Once unzipped, use following command to start spark-shell from root of un zipped folder.

1
2
cd spark
./bin/spark-shell

Once unzipped, use following command to start pyspark from root of un zipped folder.

1
2
cd spark
./bin/pyspark

Simple Spark App

Spark has two basic opertions: transform (lazy evaluation) & action (trigger transform).

Word count

The “Hello World” of mapreduce programming: word count. The code in scala is simple:

1
2
3
val f = sc.textFile("README.md") // read text file
val wc = f.flatMap(l => l.split(" ")).map(word => (word, 1)).reduceByKey(_ + _) // map per word and reduce by key "word"
wc.saveAsTextFile("wc_out") // write out the result in a text file

Steps:

  • sc is the spark context which should be used to initialize all spark transform and action.
  • textFile a methode to load text file into spark.
  • flatMap a methode to map the data per line and return the flatten result.
  • map a methode to map the data per line and return the corresponding result.
  • reduceByKey a methode to do the reduce transformation.
  • saveAsTextFile a mehtode to do the write out action.

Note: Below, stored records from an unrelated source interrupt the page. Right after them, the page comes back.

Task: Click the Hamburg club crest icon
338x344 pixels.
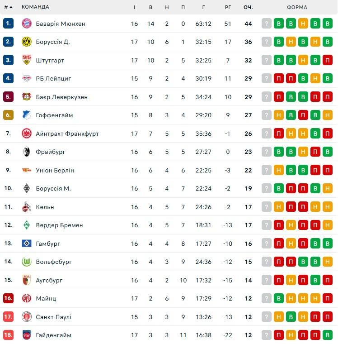Action: pyautogui.click(x=27, y=244)
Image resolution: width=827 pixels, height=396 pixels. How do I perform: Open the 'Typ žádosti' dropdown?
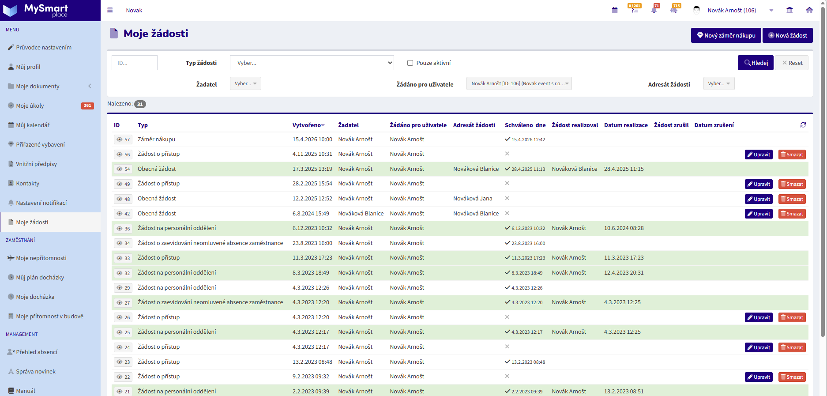pos(312,63)
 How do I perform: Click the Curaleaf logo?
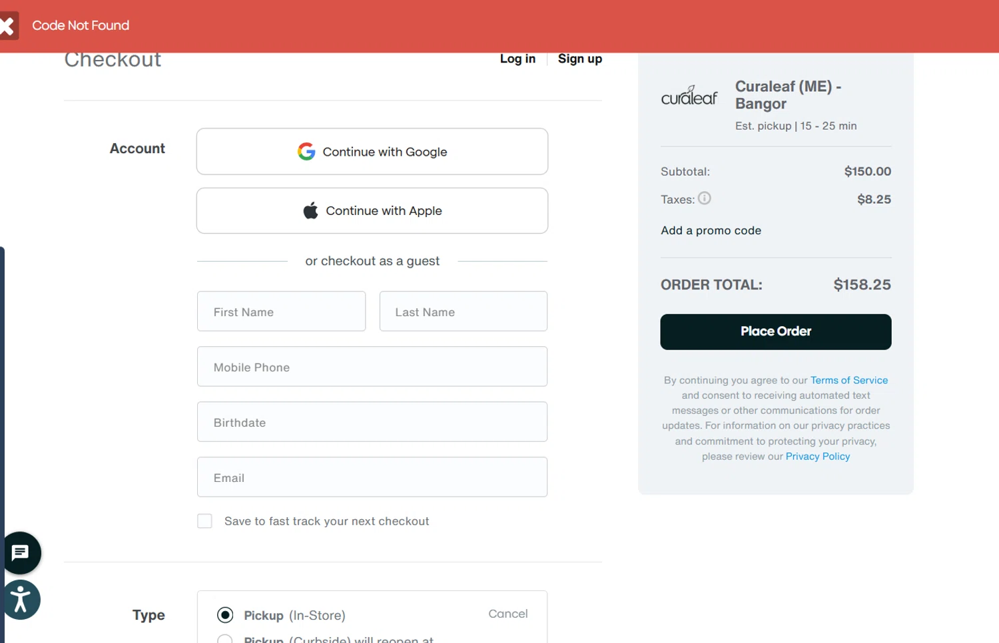(x=689, y=97)
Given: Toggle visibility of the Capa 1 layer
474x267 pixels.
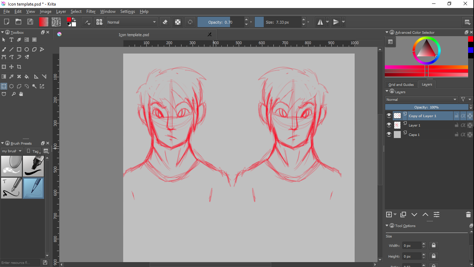Looking at the screenshot, I should click(389, 135).
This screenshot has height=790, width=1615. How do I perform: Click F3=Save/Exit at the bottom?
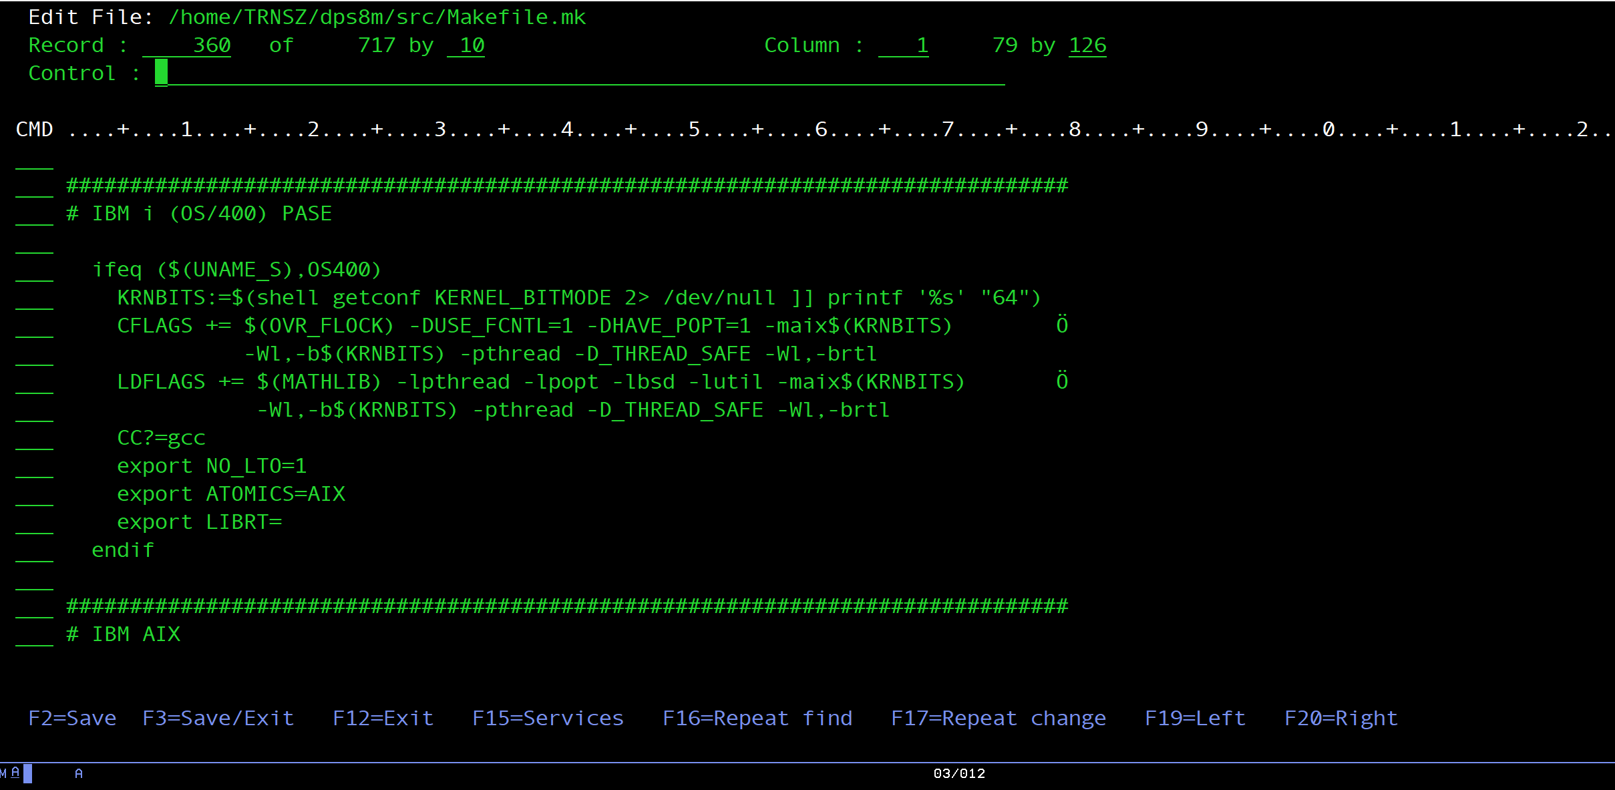point(218,718)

The result is in wc_out, by defaut spark create a folder and in it contains serveral results by file.

Join

The join operation in spark is done by join function and exists other functions to do the inner/left/right/outer join.

1
2
3
4
5
6
7
8
9
10
val format = new java.text.SimpleDateFormat("yyyy-MM-dd")
case class Register (d: java.util.Date, uuid: String, cust_id: String, lat: Float, lng: Float)
case class Click (d: java.util.Date, uuid: String, landing_page: Int)
val reg = sc.textFile("reg.tsv").map(_.split("\t")).map(
r => (r(1), Register(format.parse(r(0)), r(1), r(2), r(3).toFloat, r(4).toFloat))
)
val clk = sc.textFile("clk.tsv").map(_.split("\t")).map(
c => (c(1), Click(format.parse(c(0)), c(1), c(2).trim.toInt))
)
reg.join(clk).collect()

Steps:

  • create a date parser from java.text
  • create class Register & Click
  • read the data “reg.tsv” & “clk.tsv” and parse them, the key is the first element r(1), the map function create a tuple pair of (key, value)
  • simply apply join methode to reg with clk

Essentials

Note that a RDD can be persisted into memory in order to speed up the process.